Thierry Breton, lui, porte le projet d’un fonds européen de sécurité et de défense. Conçu sur le principe du Mécanisme européen de stabilité, ce fonds émettrait à sa création des obligations à 50 ans pour racheter la totalité de la dette des pays européens consacrée à la défense depuis l’introduction de l’euro, soit quelques 2500 milliards d’euros. L’ancien ministre de l’Economie, et actuel président-directeur général d’Atos, confiait, fin 2016, dans un entretien au Figaro : « C’est le moment ou jamais de le faire, car les taux d’intérêt sont encore extrêmement bas. À titre d’exemple, le fonds rachèterait pour 720 milliards d’euros de dette à la France (de loin le premier contributeur à la défense en Europe), 540 milliards à l’Allemagne, 400 milliards à l’Italie ou 200 à l’Espagne par exemple ». Selon les calculs de Thierry Breton, « notre dette serait ainsi ramenée à 61 % du PIB contre près de 100 % aujourd’hui. Celle de l’Allemagne, à 55 %. C’est parce qu’ils retrouveraient enfin l’équilibre perdu en 2007 que les deux principaux piliers de l’Europe pourraient, sur une base assainie et plus homogène, impulser une nouvelle dynamique à la construction européenne ».

Chez les économistes, il y a consensus pour les retombées positives du business de l’industrie de l’armement. Impact social aussi, de par le nombre d’emplois concernés.
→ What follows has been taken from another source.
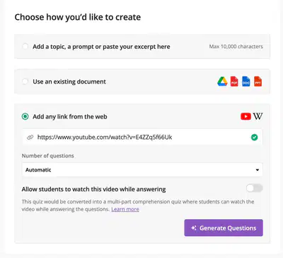Click the chain link icon in URL field

click(30, 138)
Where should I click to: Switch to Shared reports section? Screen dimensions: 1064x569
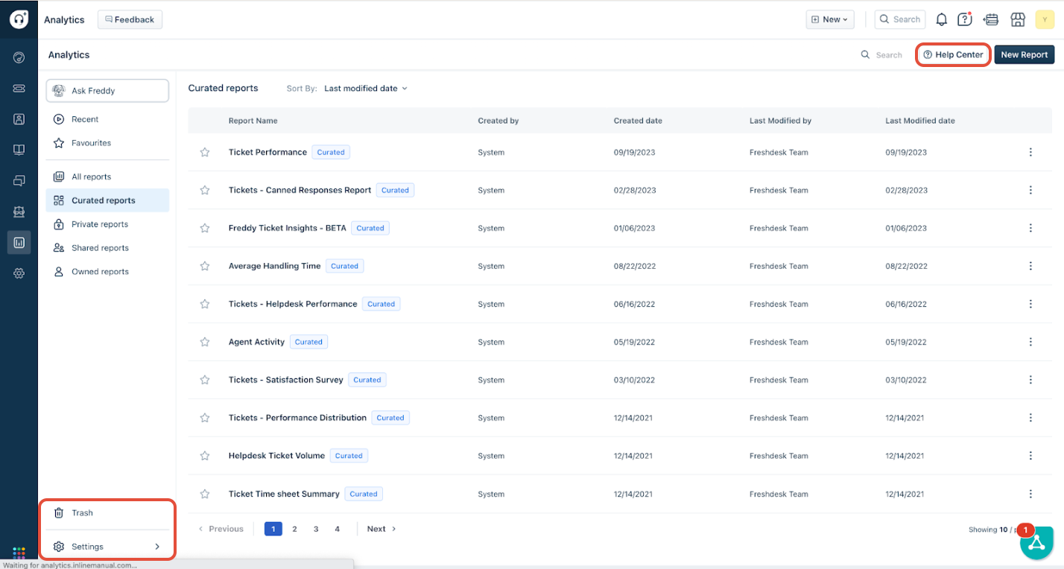pyautogui.click(x=100, y=248)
Le débat se déplace également sur le terrain des comptes publics : les investissements consentis pour la défense et la sécurité d’un Etat doivent-ils aller en déduction de la dette ? Pour le directeur du Centre d’Etude et de Prospective Stratégique, il s’agit d’un débat de fonds : « un certain nombre d’Etats s’impliquent grandement dans la défense de l’Europe. Il serait temps que l’on prenne en compte ceci. Mais il y a maldonne. Au sein de l’Union, un certain nombre d’Etats bénéficient de cette assurance sécurité sans en payer le prix », estime Loïc Tribot la Spière.
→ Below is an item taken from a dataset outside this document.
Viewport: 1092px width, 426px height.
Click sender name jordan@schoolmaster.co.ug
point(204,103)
Depuis les attentats qui ont frappé la France, les Français semblent de plus en plus convaincus de la nécessité d’une défense et ont une bonne image des armées. 81% des citoyens souhaitent que le budget de la Défense soit maintenu ou augmenté. 66% pensent que la situation sécuritaire rend nécessaire un effort budgétaire supplémentaire. Indépendamment de toute autre considération, et au risque de choquer, les économistes reconnaissent que l’industrie de défense joue un rôle important dans la création de valeurs. Comme l’explique Philippe Aghion, « une action volontariste dans le domaine de la défense peut stimuler l’innovation. Il y a un effet de taille de marché, de commandes, de concurrence ». Et l’économiste de préciser que « 20% de la recherche et développement depuis la deuxième guerre mondiale est due au secteur de la défense. Dans les années cinquante, pendant la guerre froide, cette part est montée à 30% ». La guerre qui stimule la recherche et l’innovation, crée de la valeur, des emplois, et permet d’assurer la souveraineté des Nations : simple réalité… pour les riches pays développés.